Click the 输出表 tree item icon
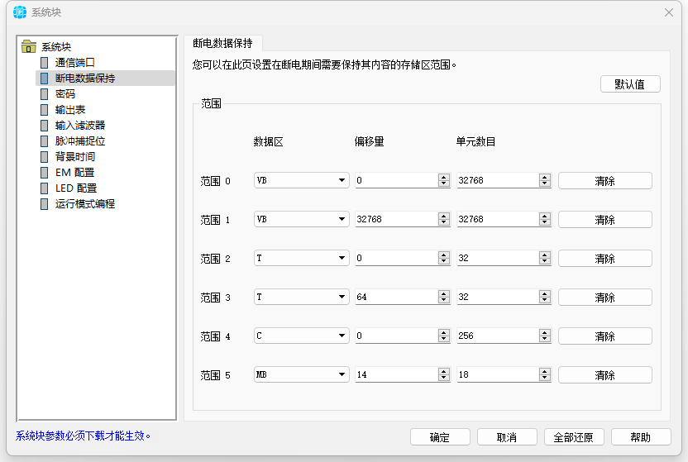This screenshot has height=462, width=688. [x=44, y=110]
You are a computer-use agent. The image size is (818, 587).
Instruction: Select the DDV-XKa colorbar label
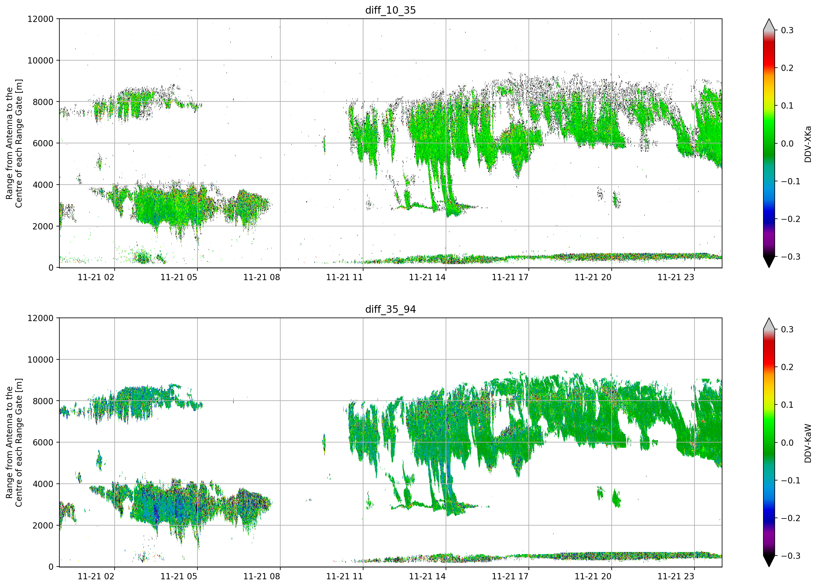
==
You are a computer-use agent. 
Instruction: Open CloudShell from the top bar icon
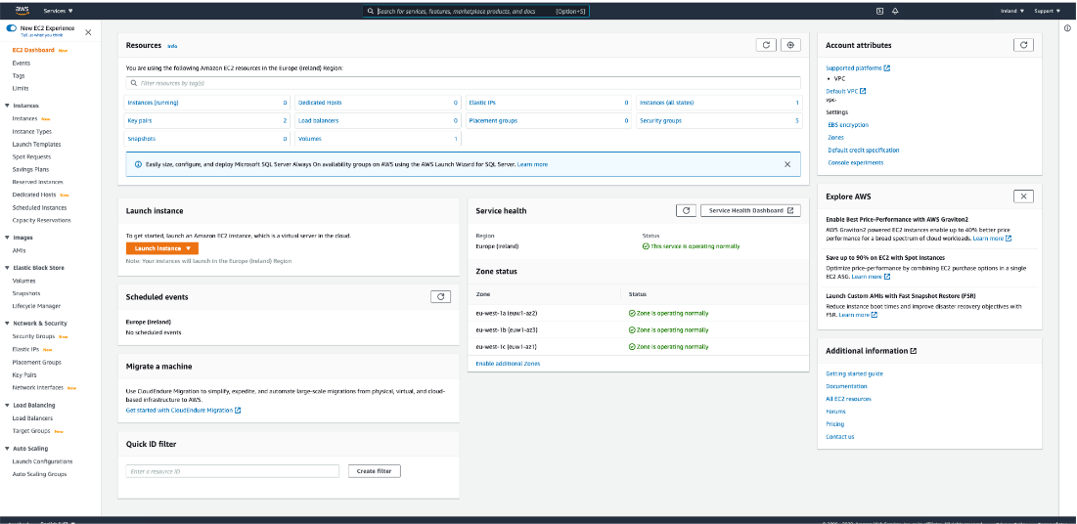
---
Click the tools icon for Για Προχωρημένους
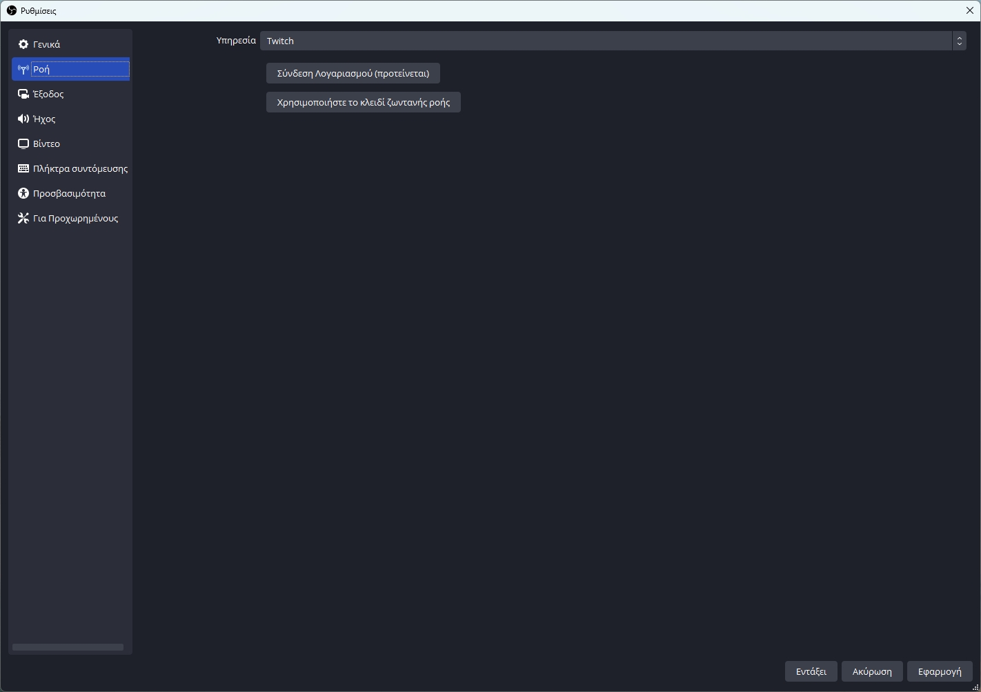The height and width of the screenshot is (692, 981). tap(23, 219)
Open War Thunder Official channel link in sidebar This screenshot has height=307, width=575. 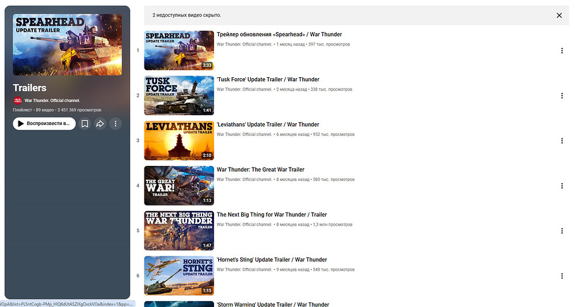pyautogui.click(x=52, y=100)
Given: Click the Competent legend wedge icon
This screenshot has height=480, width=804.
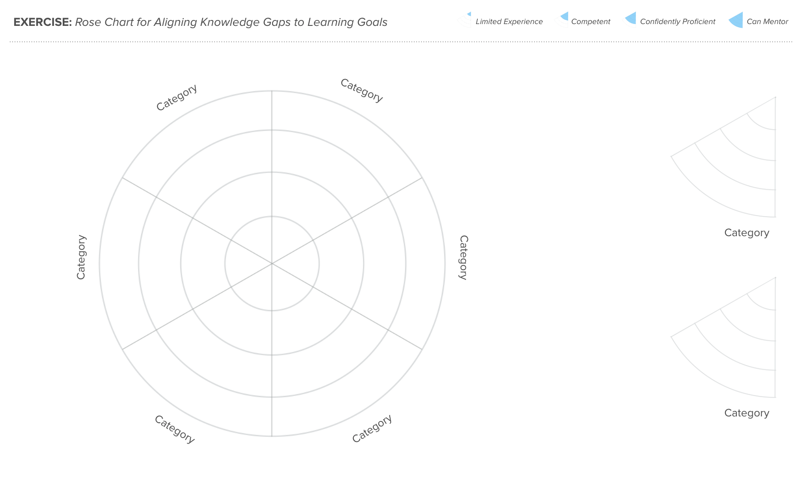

Exercise prompt: In the listing above, find the line with "Given: Click the Competent legend wedge icon" and the line with "This screenshot has height=480, width=804.", then reproduce both and every line between them exactly.

Output for this task:
Given: Click the Competent legend wedge icon
This screenshot has height=480, width=804.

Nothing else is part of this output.